The gunpowder kegs used by Tom and Huck on their rafts are not loaded explosives but discarded empty barrels thrown into the river from “ body rising search party’s. Water vessels would fire canons to hopefully bring missing bodies from common river accidents to the top of the water. Even in Mark Twain’s stories this “body rising” is used. Probably a common practice in the 19th Century. As Major suggested , I think powder kegs were likely common during this time tossed from mining, farming and the nearby cavalry fort.

In the 20th century discarded old “Hercules Dynamite and Powder” crates were around by the piles - Bud Hurbutt said when creating the Calico Mine Ride at Knott’s Berry Farm , these old powder boxes could be had for a nickel a piece at flea markets and junk yards - and almost everyone had at least one in their garage hold old tools or garden implements.

Anonymous said...

Chuck, thanks for those links to the landing by the old bridge. Those are pretty old views, but Major's photo today is from 1966, years newer.

I wonder if the raft was just parked here in today's photo to be out of the way? Sort of a Fowler's Harbor for rafts?

Major, I think you are right, this landing on the island is a remnant of that river crossing.

I grew up in the country and don't recall ever having seen a dynamite keg, even an empty one. I think these are just a humorous kind of prop. I seem to remember them at Knotts and Calico too. Although in the mining towns, dynamite or black powder would be a lot more common. I see that dynamite was invented in 1867, so the kegs are somewhat plausible. Does anyone know if there was a target date for Frontierland, like original Tomorrowland was supposed to be 1986?



I have a few books on American Riverboats and one talks about how Shipping Companies paid people to clear dock areas up from all the debris and discarded trash that came down the river and choked the port of New Orleans - especially during the Civil War.

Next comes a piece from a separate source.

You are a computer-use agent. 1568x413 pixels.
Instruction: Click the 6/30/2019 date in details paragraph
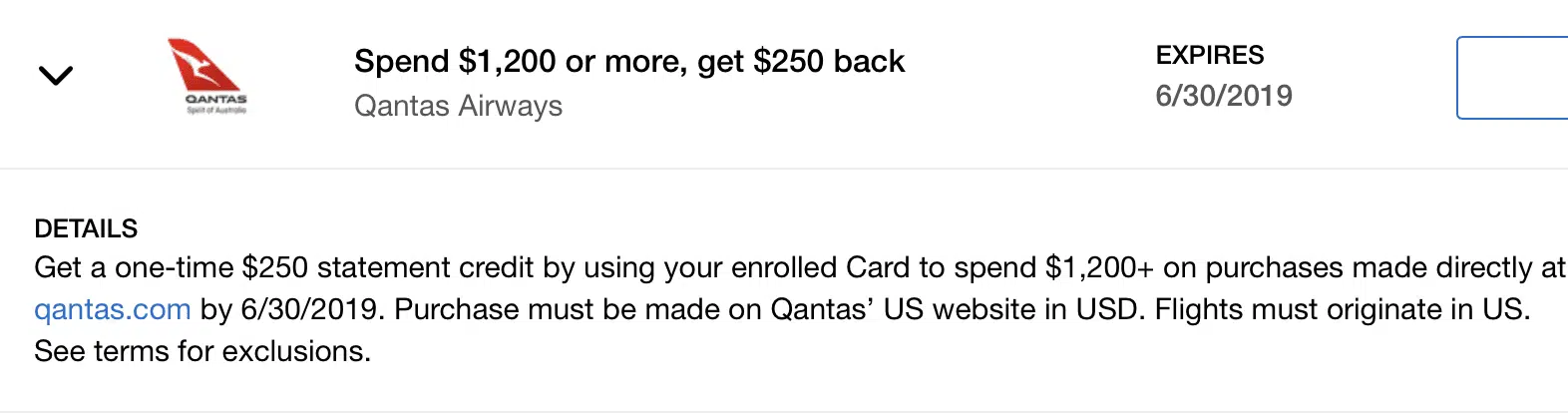coord(310,309)
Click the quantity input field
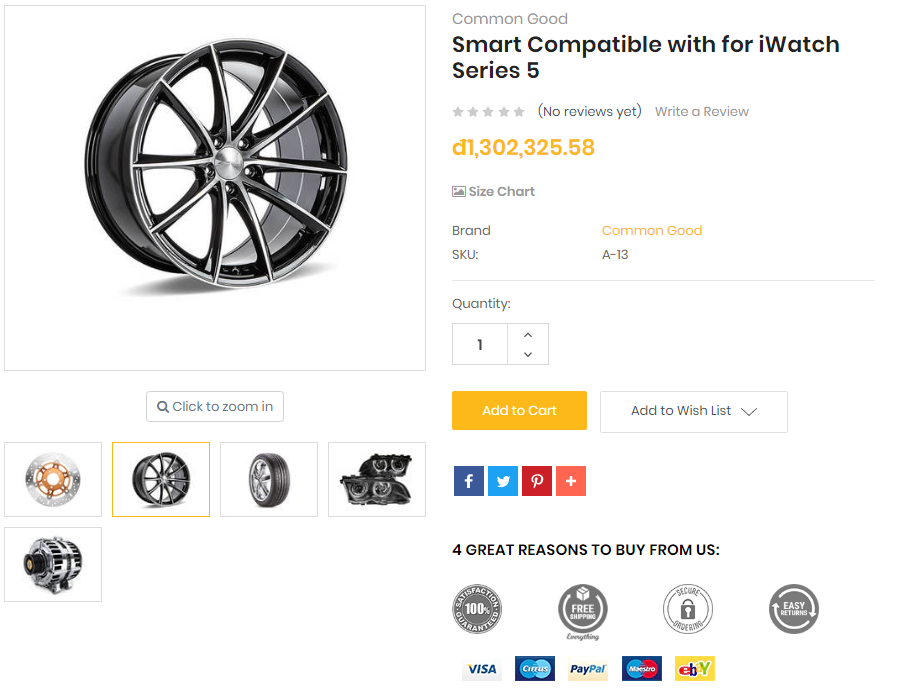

I bet lots of floating powder kegs were around then!

Major Pepperidge said...

Chuck, I was joking of course - Dave DeCaro has all of his photos so well organized and easy to access. I wish I’d done something like that, but at this point it would be a huge job. When I was a kid my parents would get pate (in a can), and I actually liked it on a nice cracker. Ditto “rumaki”, chicken livers, water chestnuts, and bacon on a toothpick. Yum.

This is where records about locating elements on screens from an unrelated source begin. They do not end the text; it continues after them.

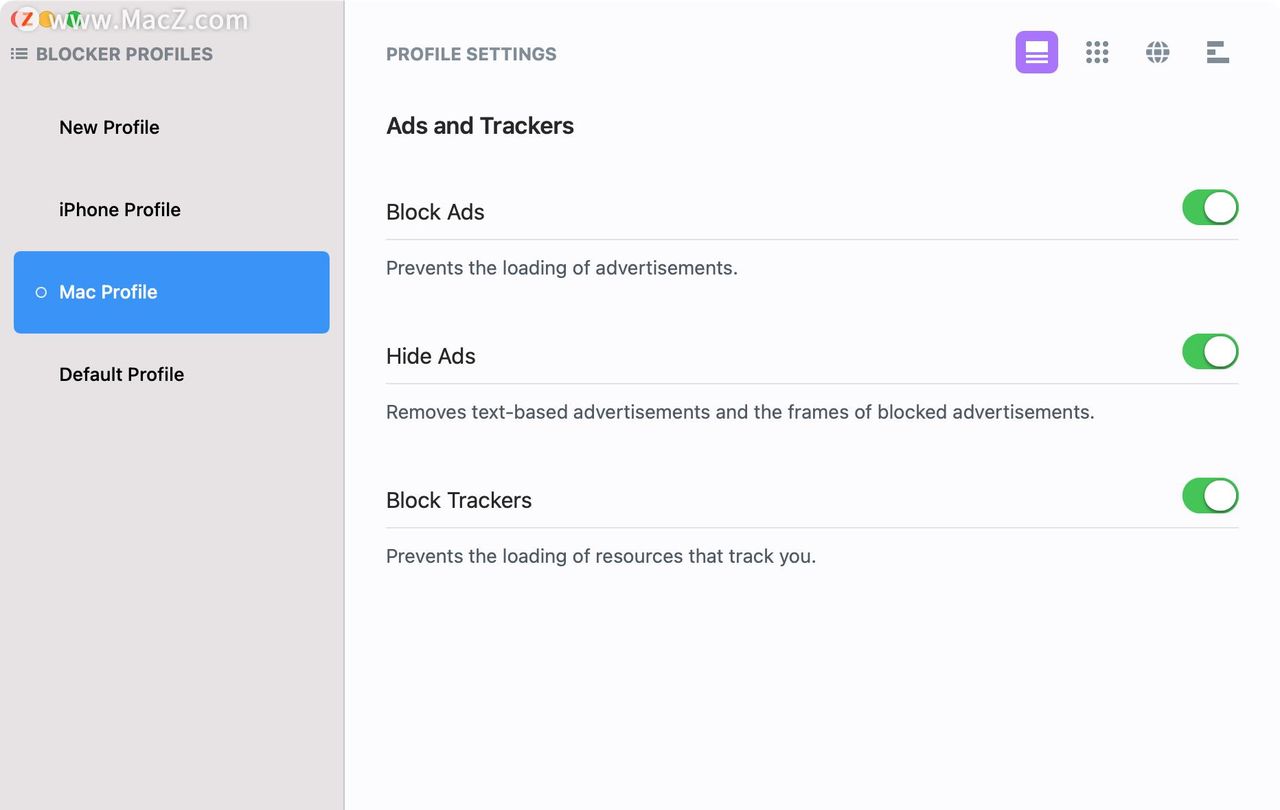Select New Profile in the sidebar
1280x810 pixels.
[109, 127]
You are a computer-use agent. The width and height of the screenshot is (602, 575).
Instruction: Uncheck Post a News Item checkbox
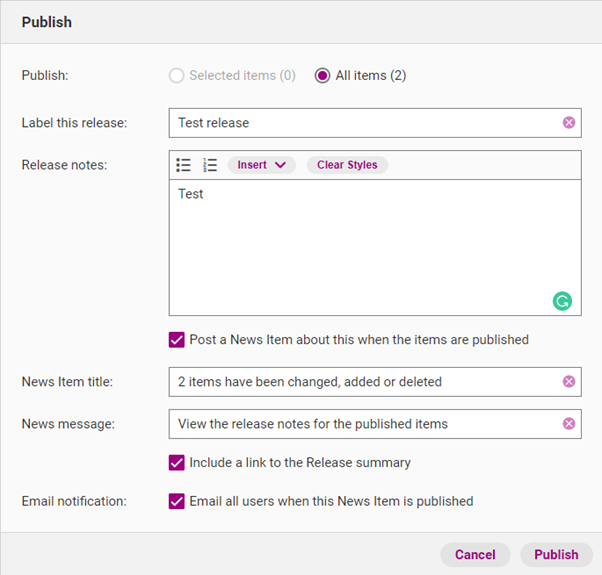pyautogui.click(x=177, y=339)
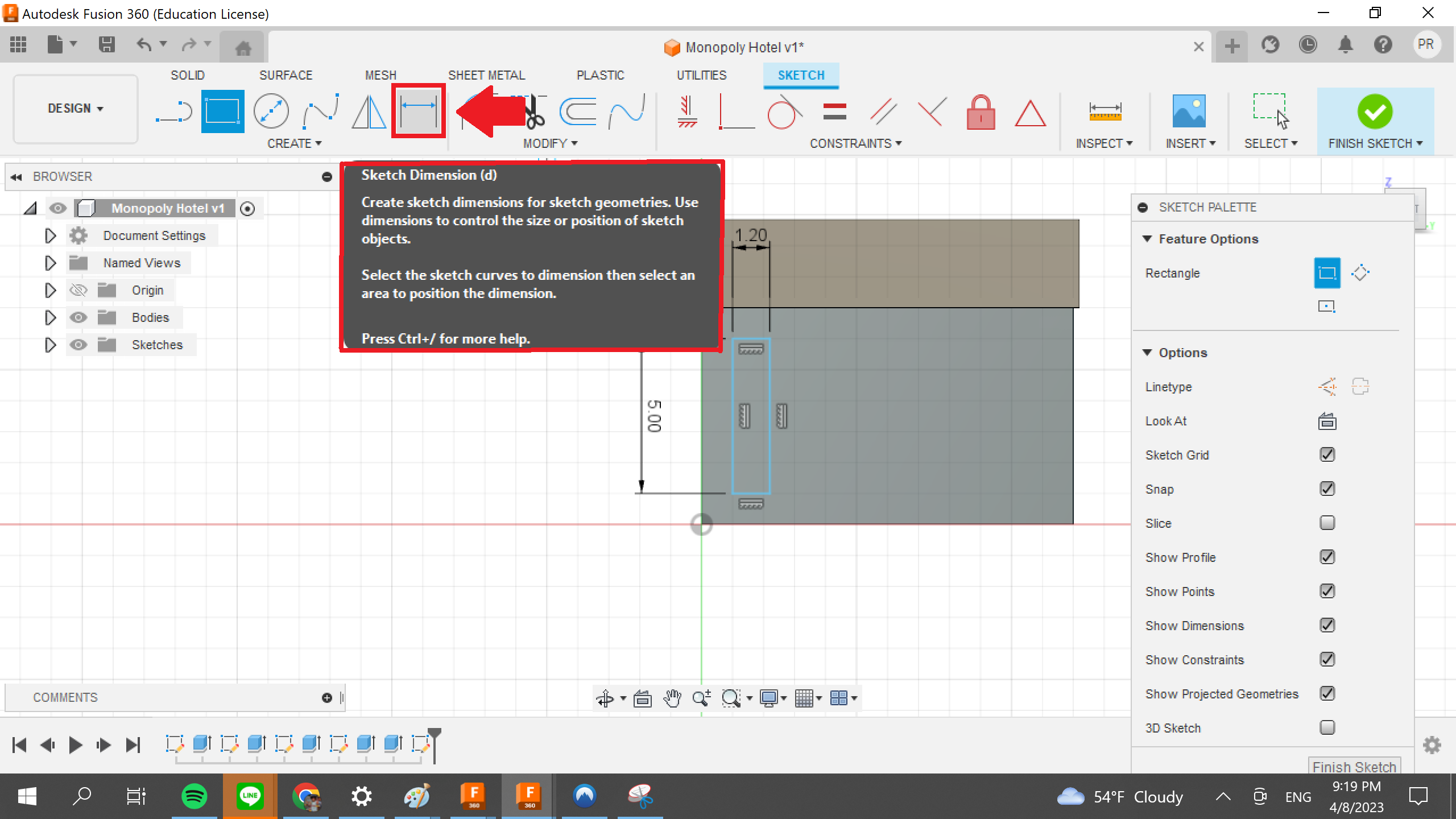Image resolution: width=1456 pixels, height=819 pixels.
Task: Hide the Bodies folder with its eye toggle
Action: tap(78, 317)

Mike Cozart, I remember the part in Huck Finn where they were looking for a body using explosions. Didn’t they also use a loaf of bread hollowed out and filled with mercury? I remember that part because by then we knew that mercury was toxic, and Huck just shakes the mercury out of the bread and eats it. I always wondered about the “Hercules Dynamite” boxes at Knott’s, and assumed that they were props created for the park. I had no idea they were the real thing!

JG, I’m sure that during the slow season they did park the rafts in some out of the way location, as you suggested. We’ve seen them over by the Keelboat landing, and even in the waterway connecting the Rivers of America to the Jungle Cruise “Rivers of the World”. My dad was a farm boy and he talked about how they would use dynamite for various projects. Just thinking about it made me nervous, I must have read about accidents with explosives. Your question about the general “target date” for Frontierland is one that I have wondered about myself!

Mike Cozart, interesting, I’m sure that people just used the rivers as garbage chutes, just think of how much junk could pile up in calm areas. Dynamite seems like overkill, but it sure would be fun!

JG said...

@mike cozart & Major.

I guess I lived in a sheltered part of the world, never seeing black powder boxes or dynamite. I believe you though. We had deep topsoil & no rock at all.


Dean Finder said...

Hercules Powder had a plant in northern NJ nor far from where I grew up that famously blew up in 1940. http://www.roxburynewjersey.com/hercules.htm


Looks like the company closed its doors in 2008 but it’s parent company has divisions that still manufacture mining explosives and munitions.